Everything was of course super intense. Intensified, too, by the fact that my father had left each of us, his three children, a letter, sometimes two. Apparently one for my Mom as well. She said the letters to us were better, though. But she might just need to reread hers. Mine left me a little cold when I read it the night after the funeral. I mean it was nice then, too, but didn't do anything like what it did when I read it over T's shoulder the next day on the plane to Paris. When it made me cry, and left me wondering why he couldn't say some of the things in the letter while he was alive. Because I was waiting for him to say something like what he wrote to be read after he'd gone. Maybe it's to keep me hurting. In a good way.

He'd also left a letter to be read at his services. By one of his law partners. Who did so and somehow only choked up at the end. Though he did say, as part of his preface, that he hadn't been able to read it without crying up until then. It's funny to think of my Dad as a drama queen. But he had that side to him. A side my mother referred to as "maudlin" over the course of the days leading up to the funeral. There was that. And lots of other things, too.

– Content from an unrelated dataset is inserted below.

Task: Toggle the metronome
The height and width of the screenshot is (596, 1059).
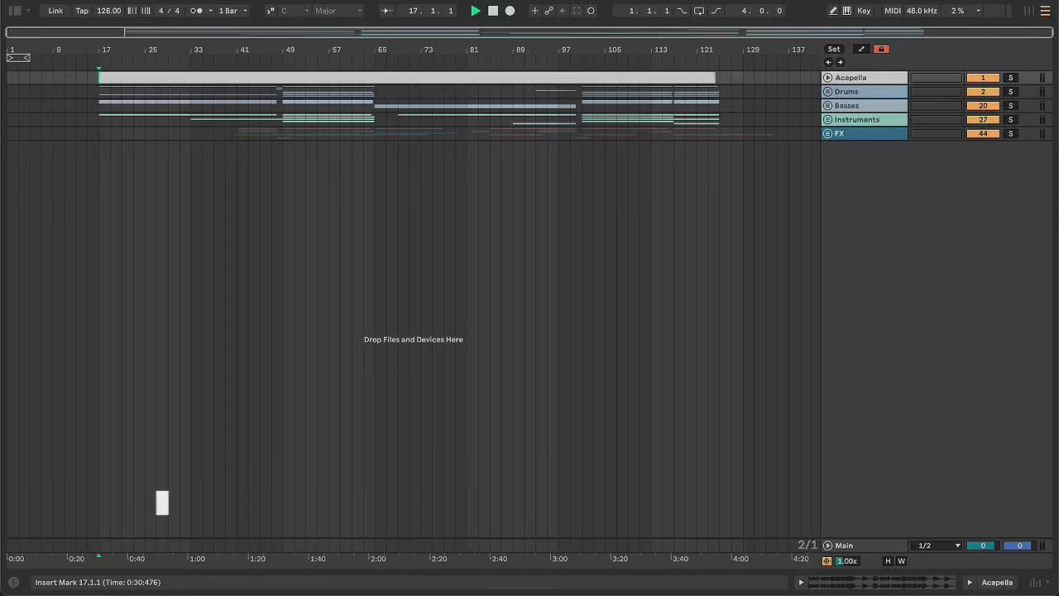Action: pos(196,11)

One of the things I might be working out here over the next entries won't come as a surprise to you. How can I make my name match up with the kinds of things I've just written? My name, it turns out, when it's not Suzanne or some other avatar, is his. And kindness was something that his "Farewell Address" insisted on several times. With Biblical citations and everything. And kindness, I think, marks some of the tone I found to strike in the entries about Berlin. So there's that link. I'll be working on others. And, who knows, maybe I'll figure out a way to be able to sign the things. Or some interesting way around it that makes sense for me. And for my memories of him. And all he's left me with. Which is a lot. And heavy and interesting and light and spacious. Tender. And a little savage, too.